“但俞大猷的原话是——‘传久而讹,真诀皆失。’什么意思?传太久了,走样了。古人实战的真东西,丢了。”
教室里安静了一瞬。有人倒吸了一口凉气,有人手里的笔停住了。
李景林的手顿了一下。钢笔尖在纸面上悬着,墨水洇出一个小小的圆点,他没有动。
“小山住持服气。不是嘴上的服气,是心服。他主动请俞大猷指正、传真诀。俞大猷说:真棍法不是看一遍就会的,要在军中实战苦学几年。小山从寺里挑出两名最优秀、年轻力壮的武僧,随俞大猷南下从军三年。三年后,两个人回来,把在战场上打出来的棍法带回少林。这就是后世‘少林俞家棍’的由来。”
楚中天举起了手。他坐在最后一排,靠墙,手举得不高,但教室里的人都看见了。芬恩冲他点了点头。
“大哥,小山宗书……这听着像是个日本人的名字?”
芬恩愣了一下,随即哈哈大笑起来。那笑声在阶梯教室里回荡,震得窗户玻璃嗡嗡响。
“这个问题当年我也问过我爹!然后被追着揍了两条街!因为我爹也不知道答案!”
底下有人笑出了声。
“不过后来他去河南的时候,专门去少林寺问了。小山宗书——明顺德府南和县人,俗名李洪,字大章,号小山,法号宗书。就好像王阳明,号阳明,名守仁。出家人不用俗家姓,所以用号加法号。而日本武士、僧人受中土影响很大,他们喜欢用号加本名当名字——比如武田信玄、上杉谦信、一休宗纯……”
他顿了顿,把烟叼在嘴里,吸了一口,缓缓吐出。
“不过,自古都是儿子像爹,哪有爹像儿子的道理?虽然那是个不孝逆子,老想着抢爹家产……”
他没有说下去。但满屋子人都知道他说的“逆子”是谁。
林敬业又举手了。他这次没有站起来,坐在位子上,声音还是那么急切,但比刚才稳了一点。
“芬恩先生……您刚才说的棍法,为什么叫‘剑法’?叫‘击剑’?”
芬恩笑着点点头。
“国术里有句话——月棍年刀一辈子枪。棍子门槛低,拿根扁担、门栓就能练,农夫、猎户、乡勇、市井混混都玩棍。在古代士大夫、将门、寺院高僧眼里,棍是下里巴人的兵器——俗气、接地气、不入上流台面。
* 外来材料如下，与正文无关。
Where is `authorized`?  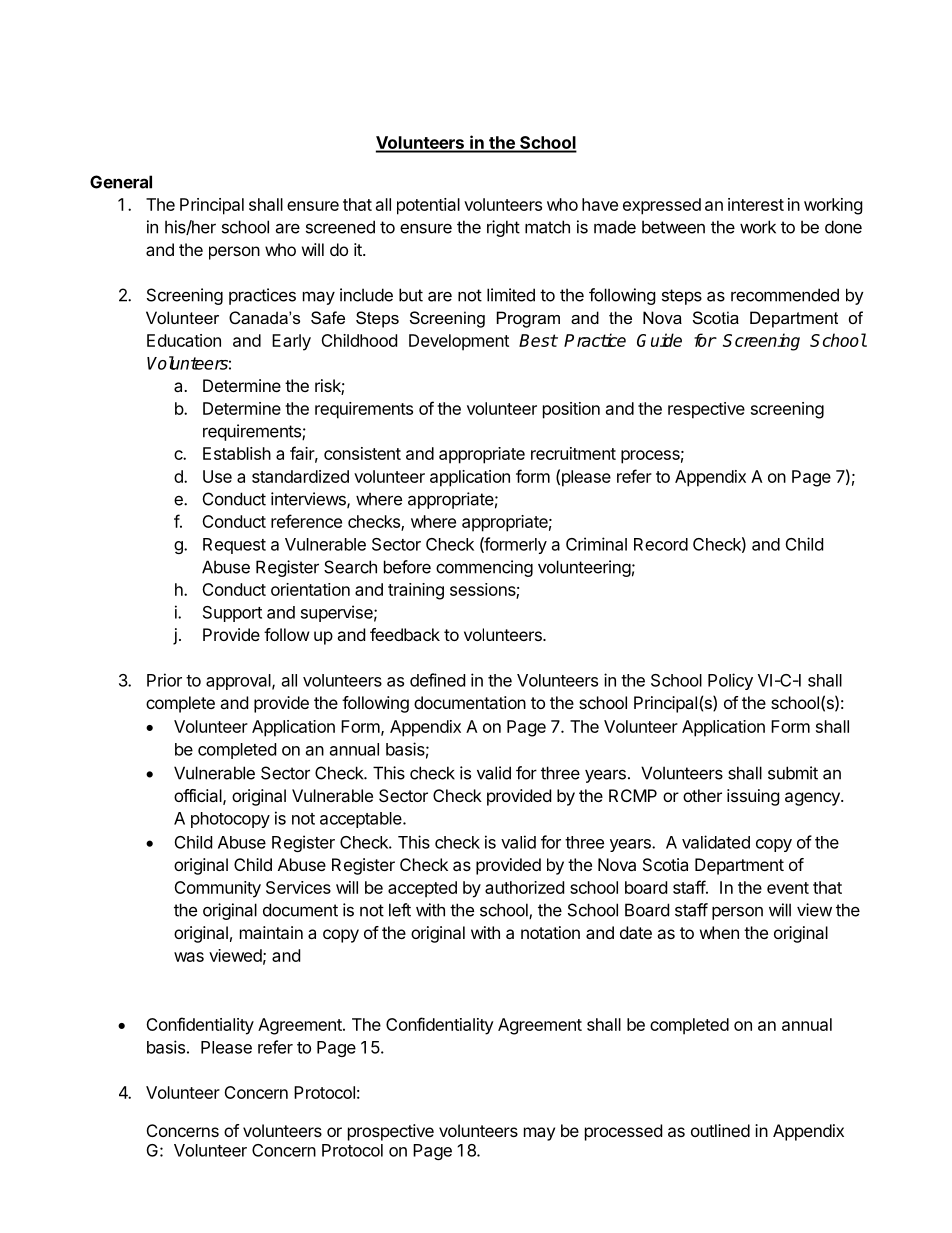
authorized is located at coordinates (524, 887).
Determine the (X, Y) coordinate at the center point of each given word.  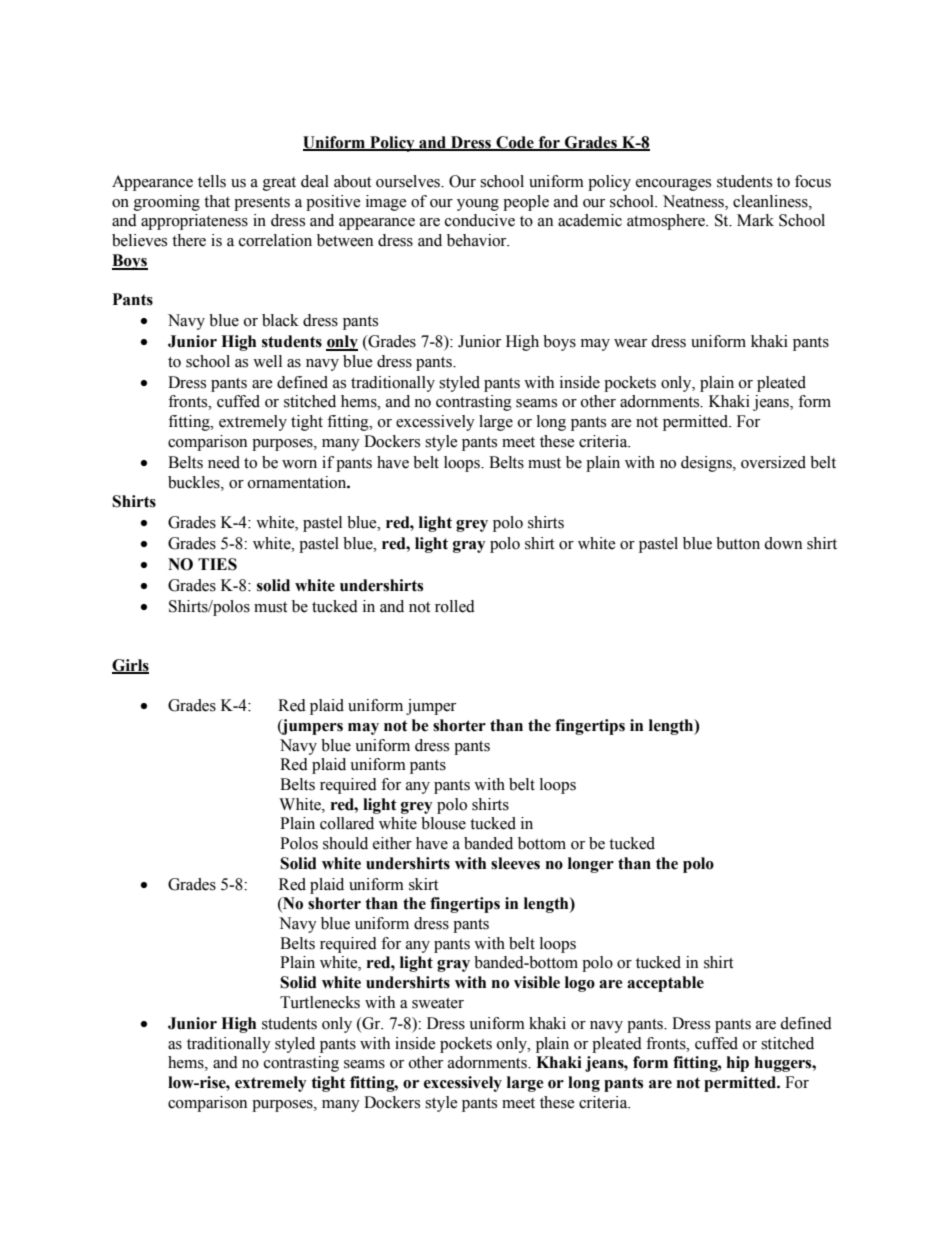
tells (212, 181)
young (478, 205)
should (345, 843)
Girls (130, 666)
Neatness (694, 202)
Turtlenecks (320, 1002)
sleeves (515, 863)
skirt (423, 884)
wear (630, 343)
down (783, 543)
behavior (478, 240)
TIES (217, 564)
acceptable (665, 984)
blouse (443, 823)
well (267, 361)
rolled (455, 606)
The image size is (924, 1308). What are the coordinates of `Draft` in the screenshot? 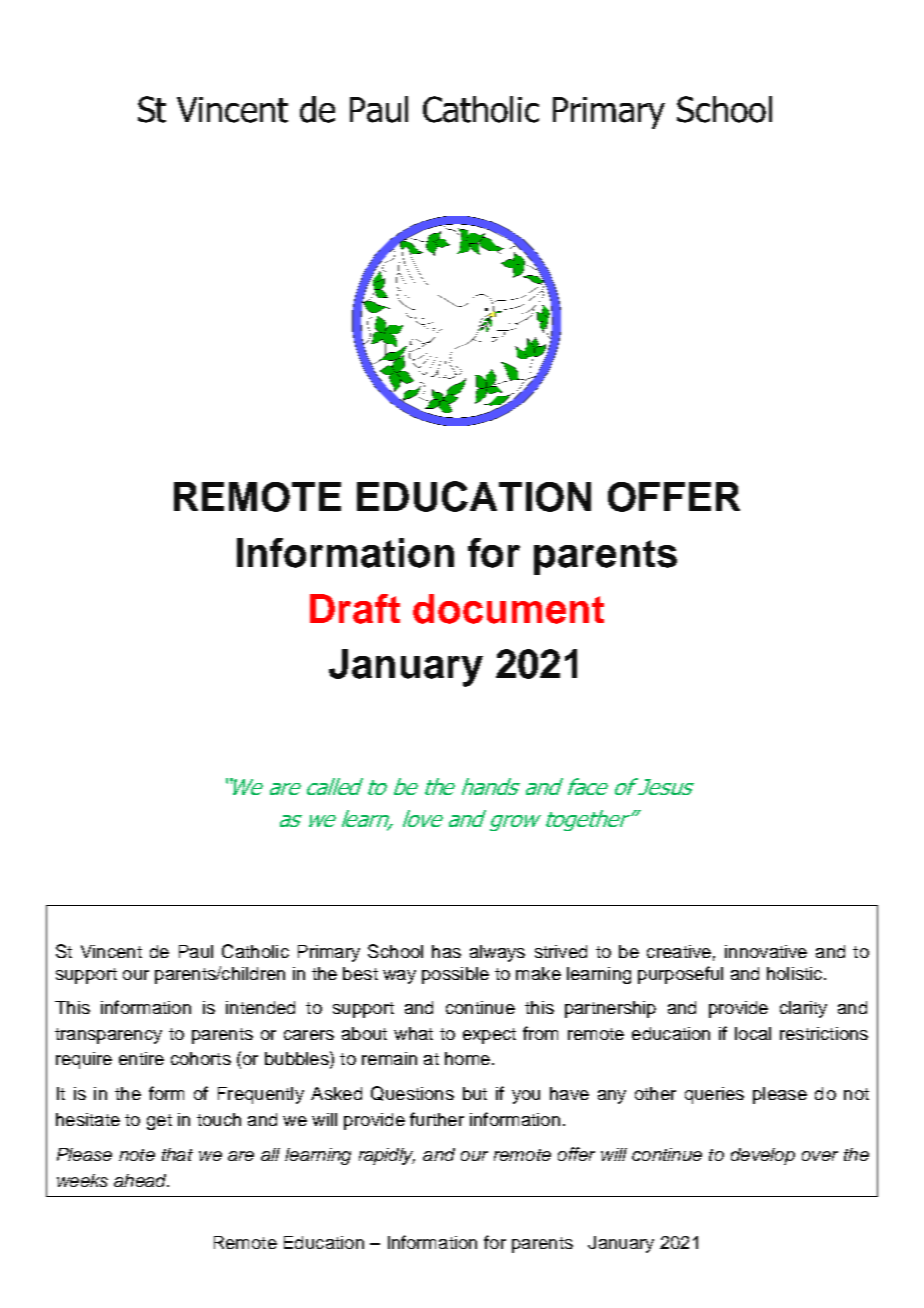 It's located at (355, 609).
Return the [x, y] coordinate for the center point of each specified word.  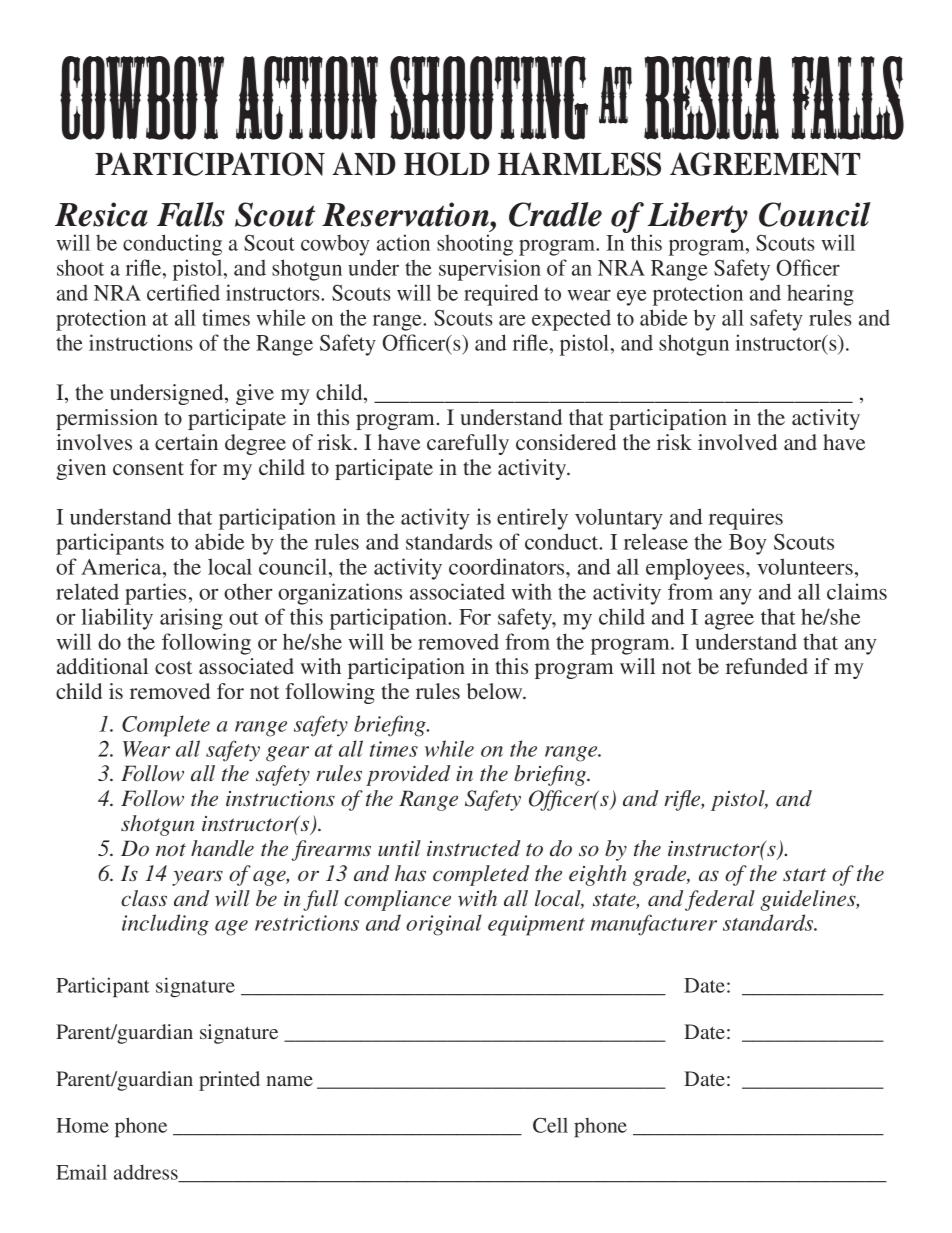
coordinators [508, 566]
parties [155, 594]
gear [287, 754]
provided [408, 775]
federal [720, 900]
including [165, 925]
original [444, 925]
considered [566, 442]
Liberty [697, 219]
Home [82, 1125]
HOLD [447, 164]
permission [107, 419]
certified [183, 292]
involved [737, 442]
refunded [767, 666]
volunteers [805, 566]
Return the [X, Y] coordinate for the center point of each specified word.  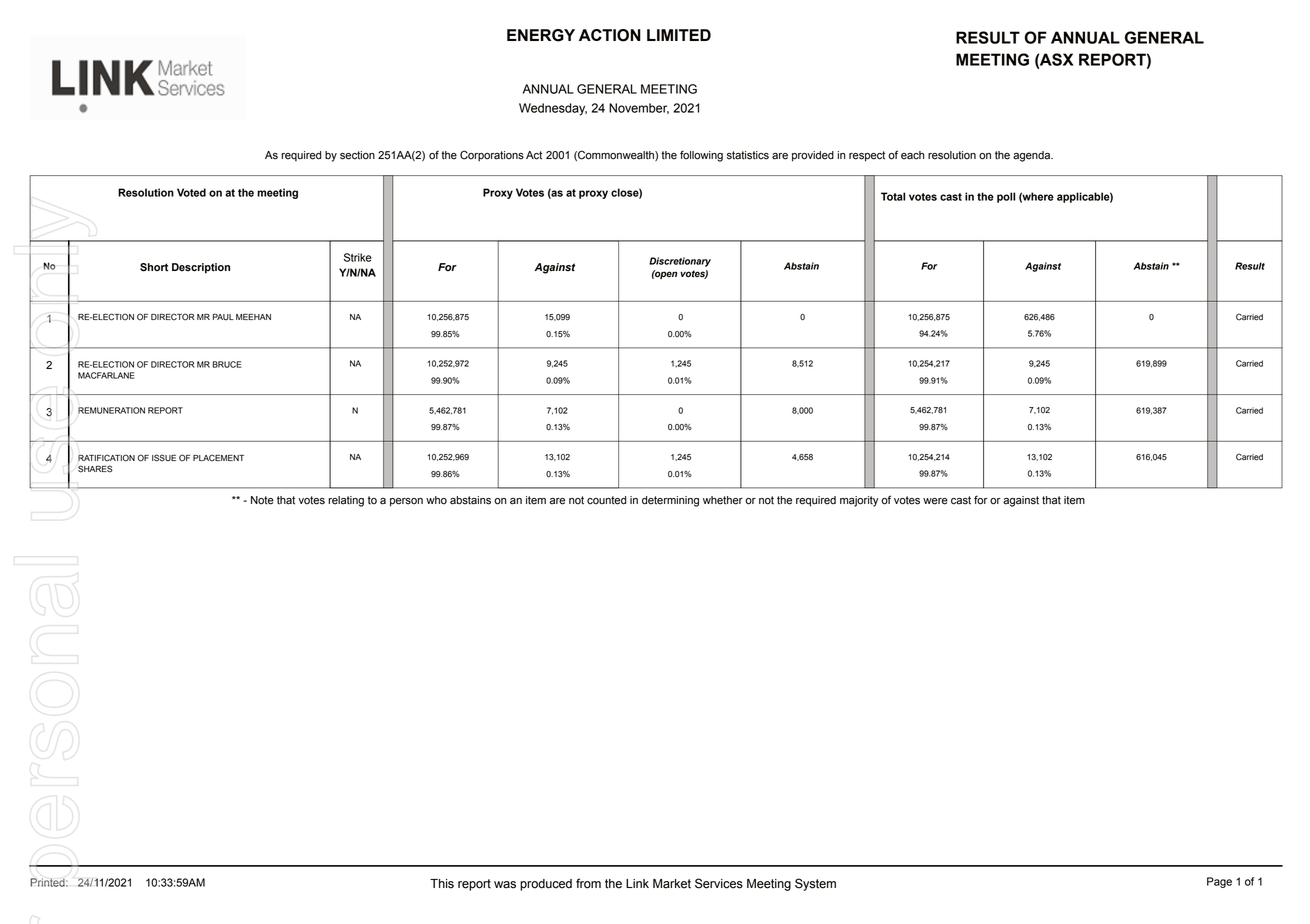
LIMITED [679, 35]
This [442, 884]
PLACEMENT [218, 458]
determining [670, 501]
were [935, 501]
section [357, 155]
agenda [1033, 156]
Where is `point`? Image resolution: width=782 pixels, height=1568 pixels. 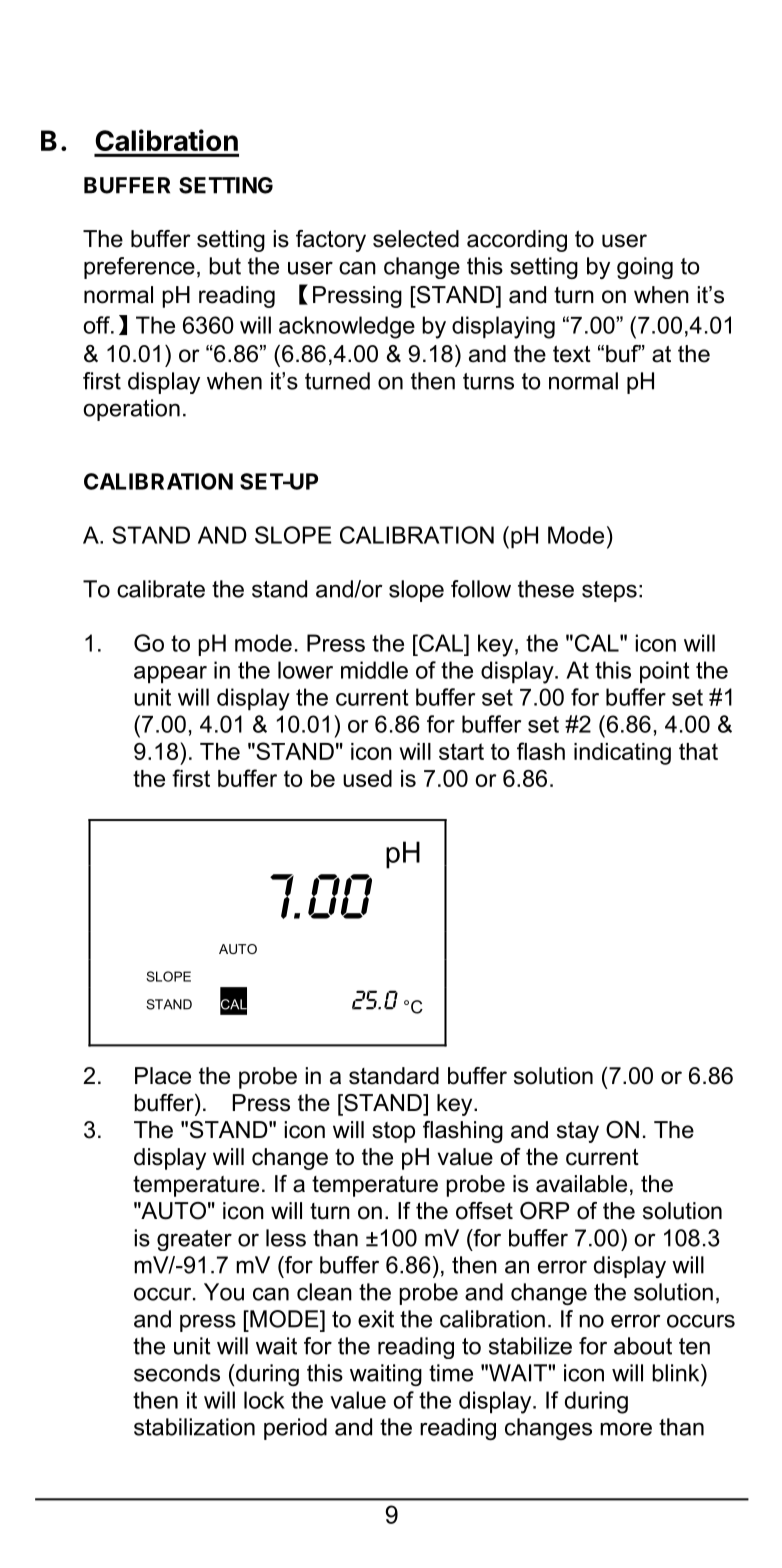
point is located at coordinates (665, 672).
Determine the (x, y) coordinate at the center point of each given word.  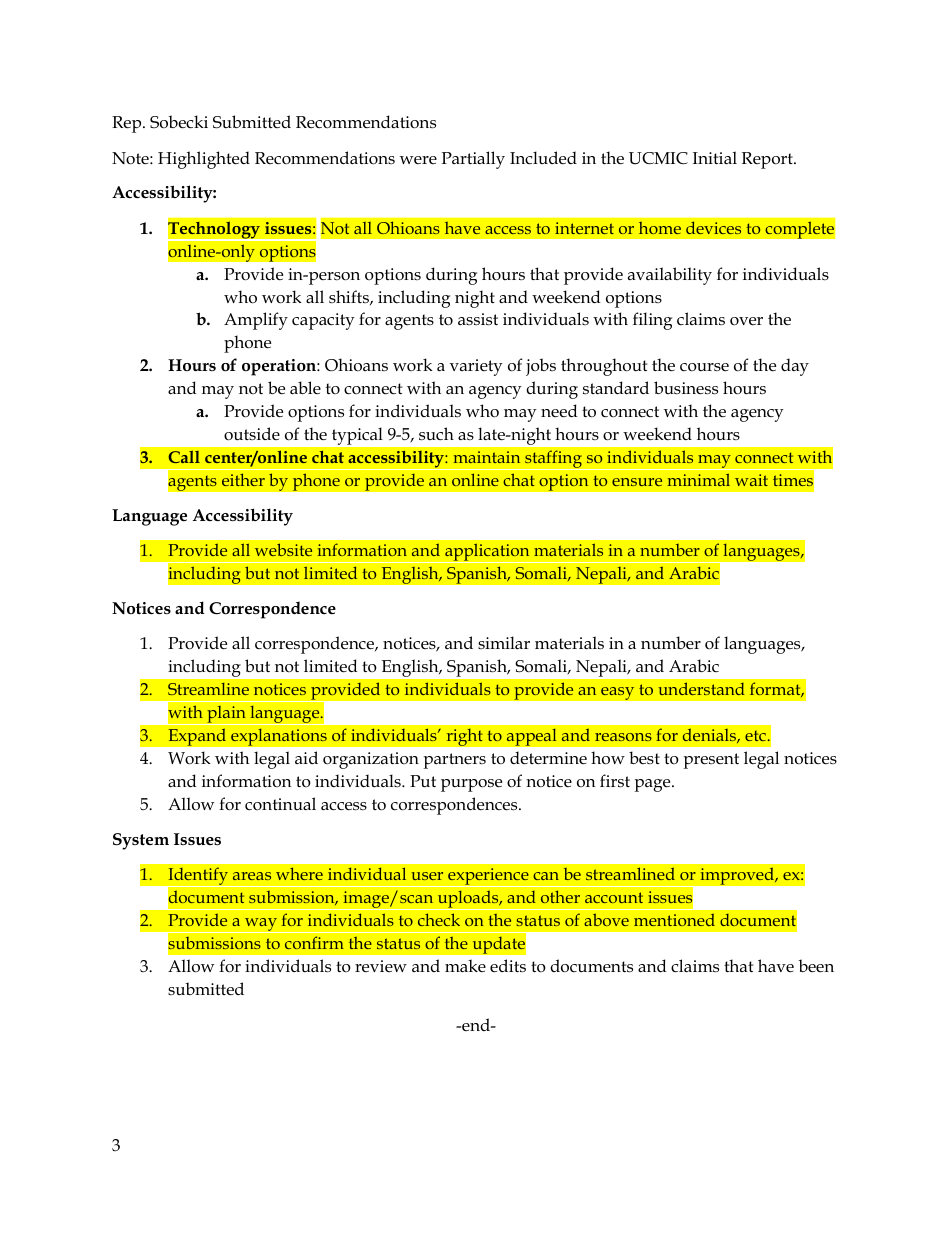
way (261, 925)
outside (252, 434)
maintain (487, 457)
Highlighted (204, 160)
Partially (473, 160)
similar (504, 642)
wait (751, 480)
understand (701, 688)
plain (226, 715)
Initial (715, 157)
剑就不一样了——剑是文人标配、士族标配、武官正统。佩剑代表身份、教养、斯文、武道正统。”
他竖起一根手指,在空气中点了点。
“把棍法雅称为‘长剑’,是刻意拔高,给自己脸上贴金。”
林敬业恍然大悟地点点头,坐回去了。旁边的女同学把他的笔记本拿过去看了一眼,又推回来,上面写着“棍法→剑法=贴金”。林敬业咧嘴笑了笑,又在下面加了一行字:“文人真会装。”
李景林的笔没停。他的笔记本已经快写满了,字迹挤在一起,有些字叠在别的字上面,像战壕里挤在一起的士兵。但他不在乎——他怕的不是字写乱了,是漏了。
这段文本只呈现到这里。